To better understand this array of tasks, a brief description is provided of the Iwokrama Centre and the surrounding indigenous communities of Guyana’s tropical forested area and neighbouring Wetlands.

The Iwokrama International Centre for Rain Forest Conservation and Development (Iwokrama, as it is abbreviated) was created in the “run–up” to the Rio Summit in 1992 and had its origin as a gift of nearly one million acres of tropical forests (actually 371,000 hectare) from the Government of Guyana to the Commonwealth in 1989 at the Commonwealth Heads of Government meeting in Malaysia.

The rationale for establishment of the Centre stems from the fact that successful conservation of rain forests requires that local people and national governments are aware of and participate in financial benefits from sustainable management of forest resources.

For that reason, in its official designation, the Centre addresses “conservation and development”. Otherwise, one may expect that tropical rain forest degradation will continue unabated, at a rate of approximately 14 million hectares annually.  This rate of forest degradation is a significant source of CO2 (carbon dioxide) contributing to Greenhouse Gas emissions (GHGs) and consequentially global warming.

Iwokrama manages that huge expanse of forest and wetlands as a complex ecosystem with the intention of showing how tropical forests can be conserved and sustainably used for ecological, social and economic benefits to local, national and international communities. This is a contribution of Guyana to the global south by its Low Carbon Development Strategy (LCDS) with the intention of becoming a Green State.

When the Intergovernmental Panel on Climate Change (IPCC), in its March 2014 report highlighted serious impacts of climate change, options for mitigation of GHGs included great emphasis on sustainable forest management. Central to this is reducing deforestation as cost effective mitigation measures and of course, enabling sustainable livelihoods for the people and community whose existence has historically depended on forests and accompanying ecosystems.

For the sustainable management of this large expanse of forests, Iwokrama conducts a range of activities and has a structure to enable the dual functions of conservation and development that have at their centre the people of Iwokrama. Indeed, the Centre it is aptly described as a unique institution that has the ability to demonstrate that environmental conservation, social consciousness and sustainable economic activities can be mutually reinforcing and help reduce the global rate of deforestation by providing models of sustainable forest management using multiple forest resources.

To satisfy those aspects in the spectrum of its mission, the Iwokrama Centre’s activities demonstrate that successful forest management is attained by developing conservation models through the wise use of multiple forest resources, along with the development of technologies and governance models that will build capacity and produce innovative businesses and models for collaborative management.

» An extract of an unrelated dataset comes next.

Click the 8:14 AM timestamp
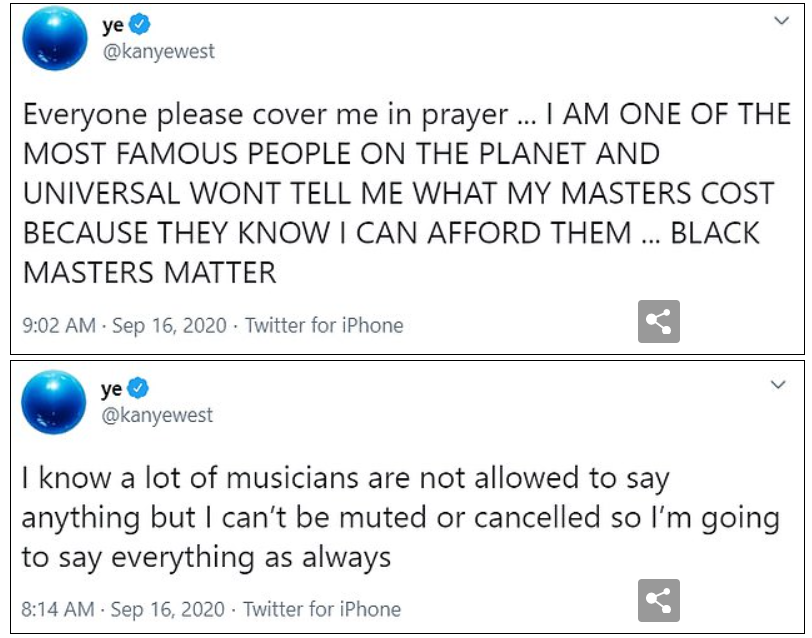 57,609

In this regard, the people, who work at Iwokrama or reside in the indigenous communities of and surrounding the Centre, participate in capacity building, development of skills for forest management and operating the eco-tourism facilities that generate incomes to supplement the logging and timber harvesting of the forest resources of Iwokrama.

This is truly a complex ecosystem addressing the UN’s Agenda 2030 and its 17 Sustainable Development Goals (SDGs) in which women of the indigenous communities play a prominent role. They are home-makers and care-givers, they acquire skills to take records on logging activities, ensuring reforestation and not deforestation, they serve as tour guides for visitors and serve as co-managers in decision-making for the health, education and cultural customs of the families of Iwokrama.

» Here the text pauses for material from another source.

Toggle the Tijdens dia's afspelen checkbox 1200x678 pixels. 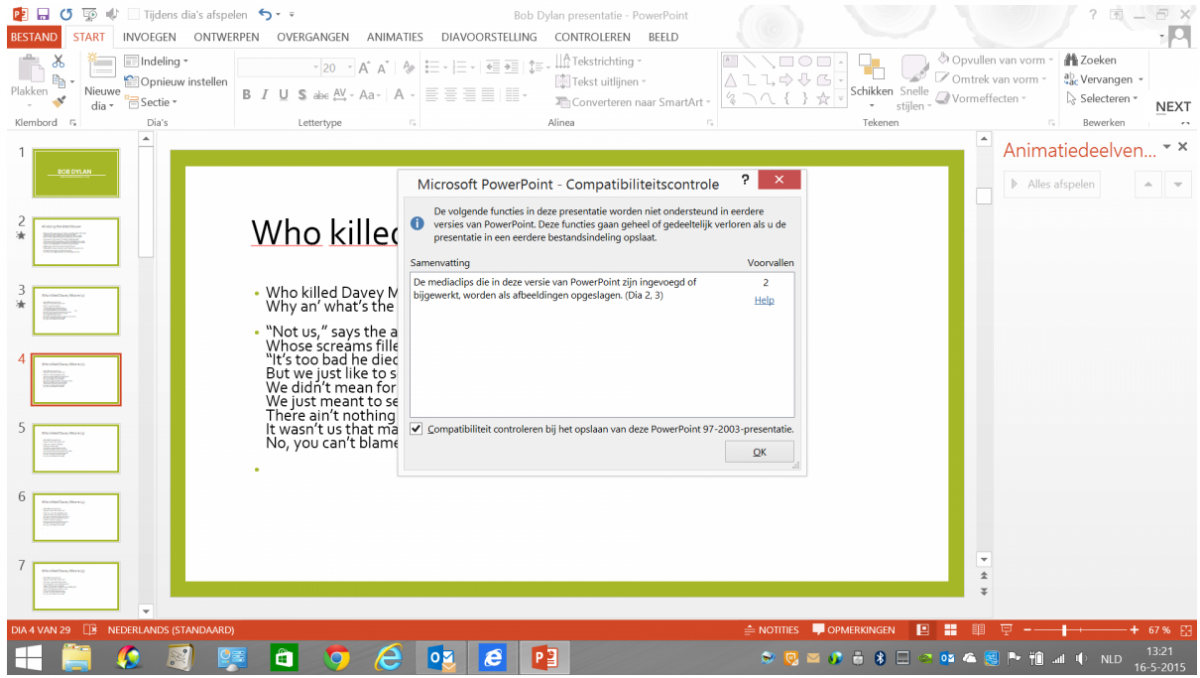[134, 15]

By these means, direct contributions are being made to implement the SDGs: ending poverty in all its forms and everywhere (SDG 1); ensuring healthy lives (SDG 3); achieving gender equality and empowering women and girls (SDG 5); supporting climate action (SDG 13) and especially, by assisting in sustainably managing forests (SDG15).

Promoting South-South & Triangular Cooperation

One would like to believe that activities of the Iwokrama Centre in Guyana may well be considered as having significant good practices for information-sharing, as well as people-to-people exchanges to advance gender equality and empowerment of women and girls in collaboration with Togo’s reforestation project. The latter intends to offer income opportunities for women’s groups in two rural Prefectures (Administrative Divisions) of Togo in West Africa.

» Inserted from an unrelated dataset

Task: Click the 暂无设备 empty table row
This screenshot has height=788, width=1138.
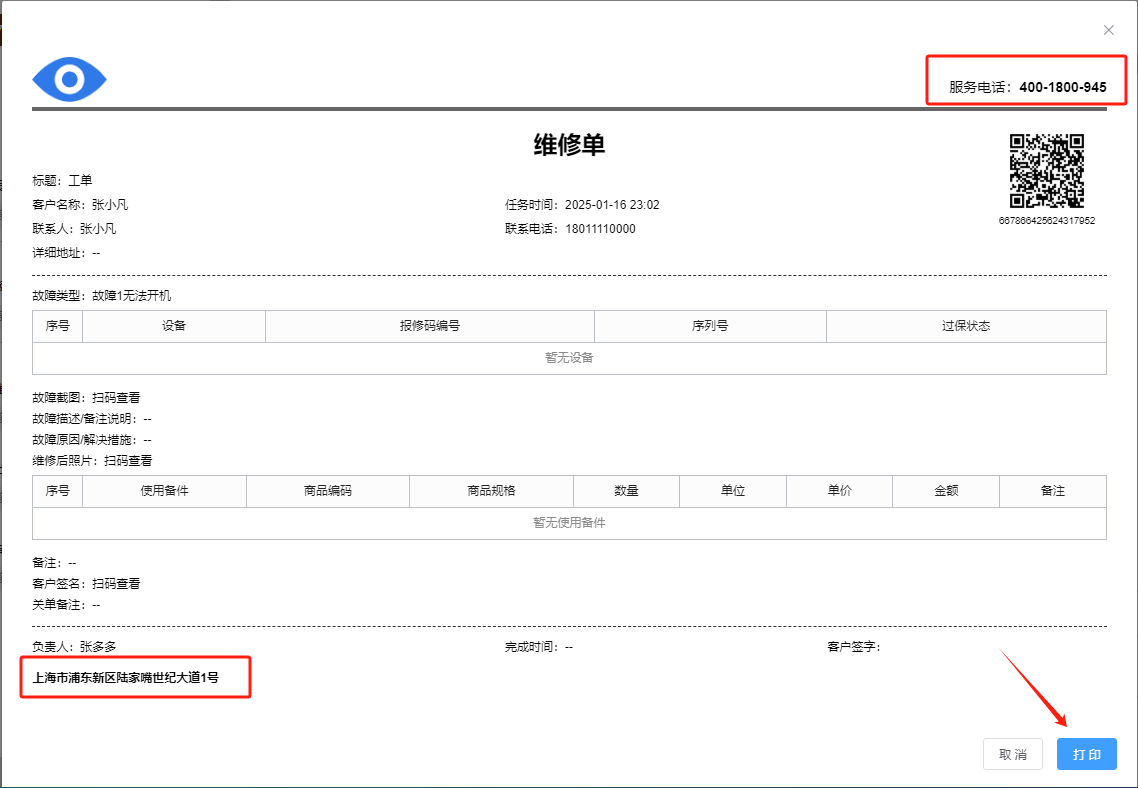Action: pos(569,358)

This milestone project is being funded by Soka Gakkai, a global community-based Buddhist organization and will be executed by a local NGO partner the International Tropical Timber Organization (ITTO). The two have signed a memorandum to launch the Togo project that will address climate change, poverty and gender issues in those regions of Togo, where forests are being lost rapidly and poverty is increasing.

The ITTO is no stranger to Guyana and possesses good knowledge of sustainable forest management practices in Guyana, which could provide useful lessons to be shared on organisational and capacity-building activities from which the Togo project would benefit. A suggestion for working relations between the ITTO and Soka Gakkai with Iwokrama on mutually determined features of project implementation processes in Togo could serve as an example to promote South-South & Triangular Cooperation, recognised as highly desirable in the UN’s Agenda 2030.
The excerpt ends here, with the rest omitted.